Experience castle building and medieval life for yourself with the free downloadable Stronghold 2 demo
 
Stronghold 2 Tech feature online!
Thursday, 14 April 2005

In the run up to the release of Stronghold 2 next week we've put together a new feature on fireflyworlds.com - a preview of some of the graphic technology developed for Stronghold 2's 3D engine.
Stronghold 2 uses DragonFly, Firefly's own 3D engine, to create a living medieval world. In order to make Stronghold 2 look as good as possible, Firefly's programmers have coded DragonFly with some of the latest graphical technologies to enhance the environment. Three of these technologies are described below:

Pixel Shaders

DragonFly uses Pixel Shaders to improve lighting quality on surfaces providing a more realistic and appealing look and feel to the game. A computer with a Pixel Shader enabled graphics card is able to render and produce some truely impressive effects.
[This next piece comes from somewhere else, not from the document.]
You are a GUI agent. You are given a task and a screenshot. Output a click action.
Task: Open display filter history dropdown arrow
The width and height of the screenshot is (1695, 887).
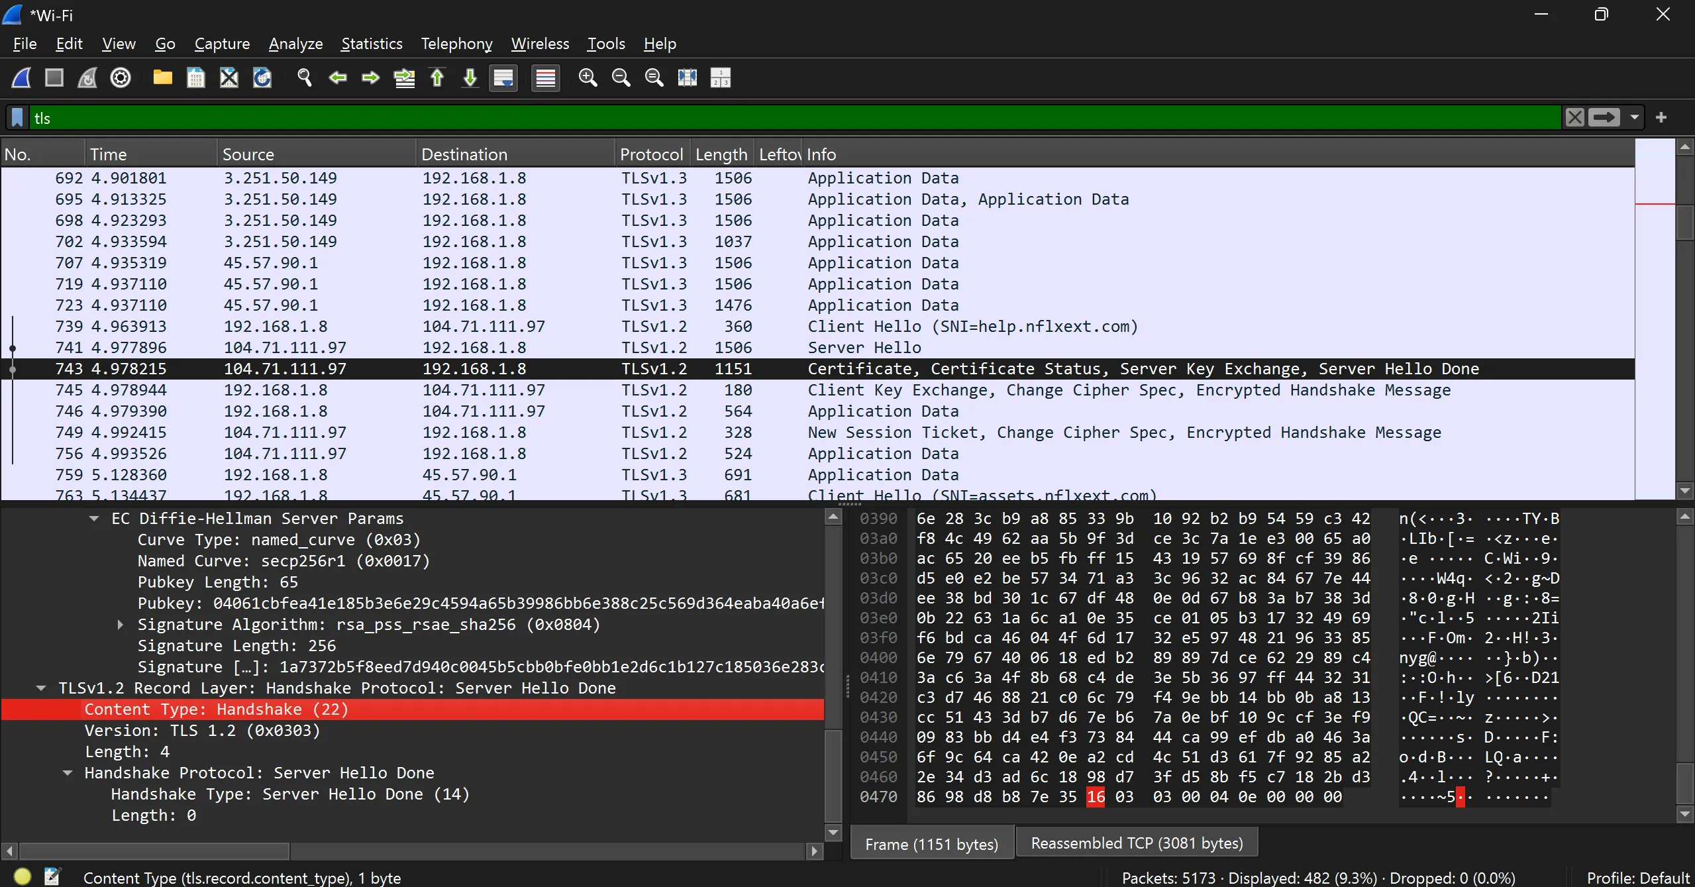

The water in Stronghold 2 is one of the effects where the benefits of Pixel Shaders can be seen.

This first shot is an in-game shot from Stronghold 2 where Pixel Shaders have been disabled. Although the waves are animated, the surface is flat and dull, and the water doesn't react in a realistic manner to the light.

The second shot shows the same scene, this time with the water being rendered with Pixel Shaders enabled. Now the water looks much more realistic. The water is animated in the same way, has lot depth to it and picks up light realistically depending on the angle of the camera, making the water look like it is reflecting the light from the sun.


Bump Mapping

Another feature that DragonFly takes advantage of is Bump Mapping. The main purpose of Bump Mapping is to increase the detail of an image without increasing the number of polygons in the scene. The more polygons you have to draw on the screen at one time, the more computational power is required. So in general, the less polygons you have to draw the better.

The first shot below shows one of the larger keeps from the game drawn without Bump Mapping. Although the keep has a lot of detail drawn into it's texture, the bricks appear flat and unpronounced. When the camera is rotated the amount of light reflected from the bricks stays the same, further adding to the impressive that they have little depth.

This second shot shows the same building, but this time with Bump Mapping enabled. Here every brick appears to have a lot more detail, and when you rotate the camera, the surface will pick up light giving the surface depth and detail that you would not normally get without Bump Mapping..


N-Patching (Truform)

Truform is a special technology that is currently only available on modern ATI graphics cards. Truform uses a special process called tessellation to increase the number of polygons based on the distance of the object from the camera. That way, as you get closer to objects in Stronghold 2, Truform increases the polygon count and gives the object a much smooth appearence.
The first shot here shows one of the swordsmen from Stronghold 2. Half the screen is being drawn in wireframe mode to allow you to see how many polygons are being drawn. This version of the swordsman is exactly as it was put into the game and the polygon count remains the same. Although there are quite a lot of polygons in this one swordsman, Truform would increase it a lot more...
This second shot shows the same swordsman, again with half the screen in wireframe mode, but this time Truform is enabled. As the swordsman gets closer to the camera, Truform increases the polygon count by sub-dividing the polygons, producing a model with much smoother curves.